* [JOB] Please convert the rows below into a two-column CSV with the headers text and answer, one line per row, with each field in quotation marks and any line breaks replaced by spaces. Omit the pictures.
-------- GIVEN DATA --------
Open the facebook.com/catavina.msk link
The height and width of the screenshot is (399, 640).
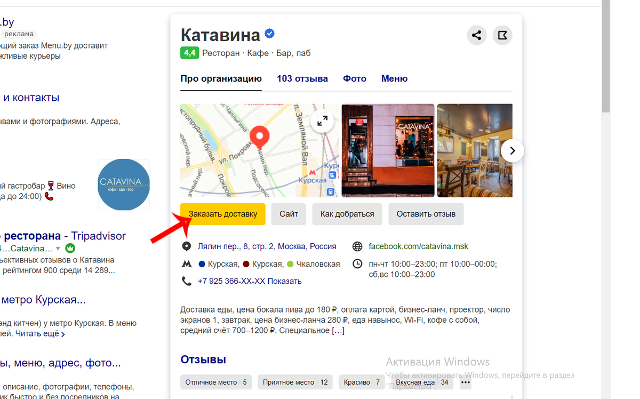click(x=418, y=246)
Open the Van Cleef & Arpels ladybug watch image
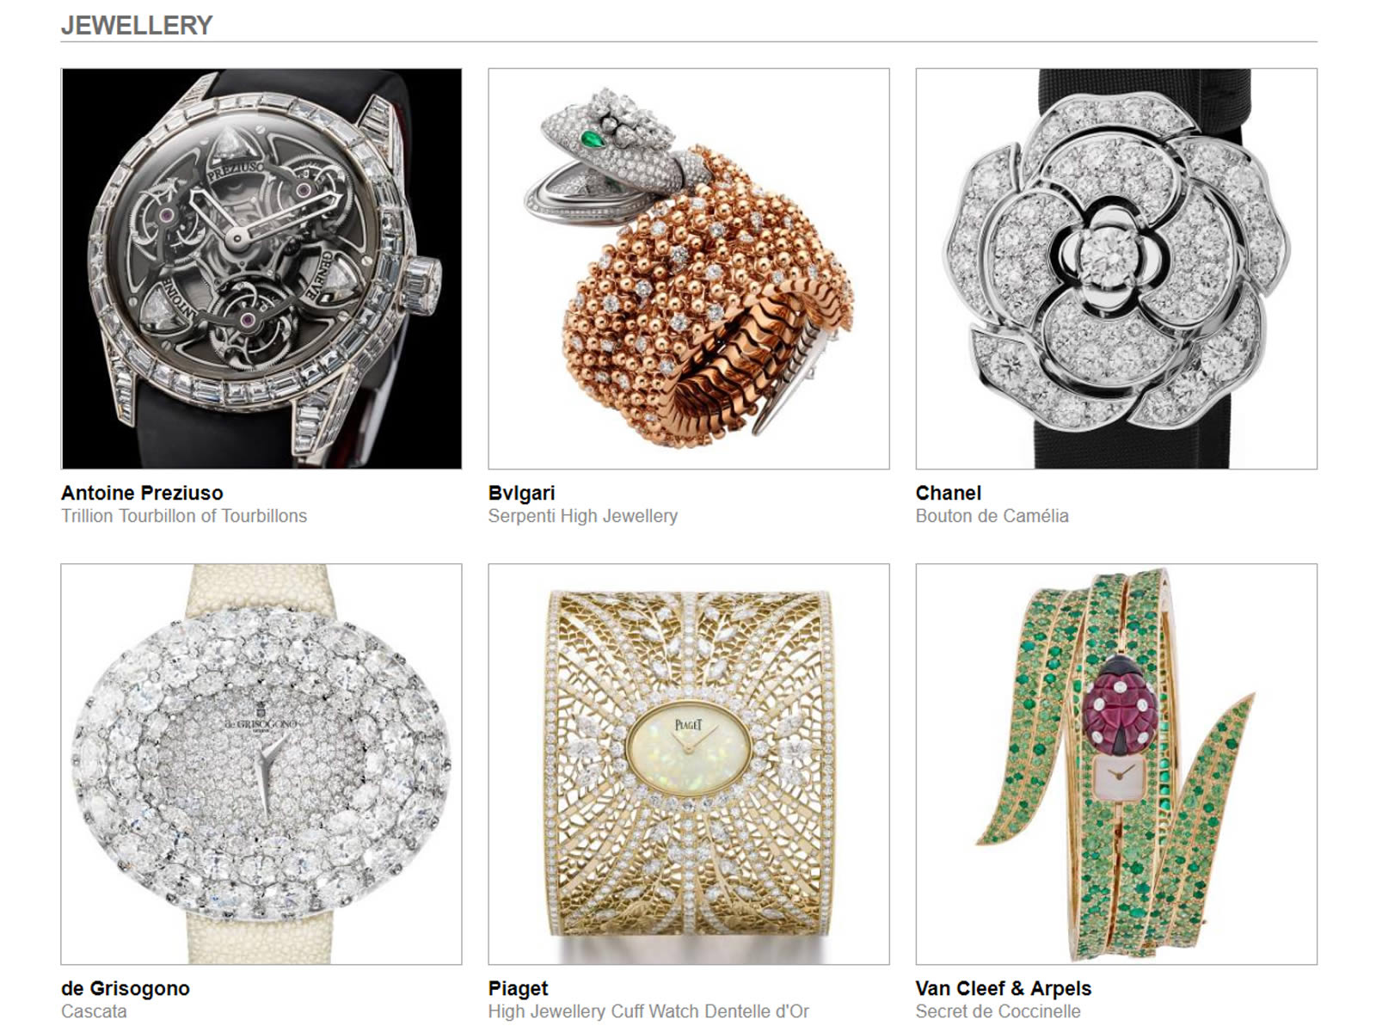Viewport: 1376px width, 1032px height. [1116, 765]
--------
* [FULL SOLUTION]
text,answer
"Open the facebook.com/catavina.msk link The height and width of the screenshot is (399, 640).","click(x=418, y=246)"
"Open the Van Cleef & Arpels ladybug watch image","Viewport: 1376px width, 1032px height. [1116, 765]"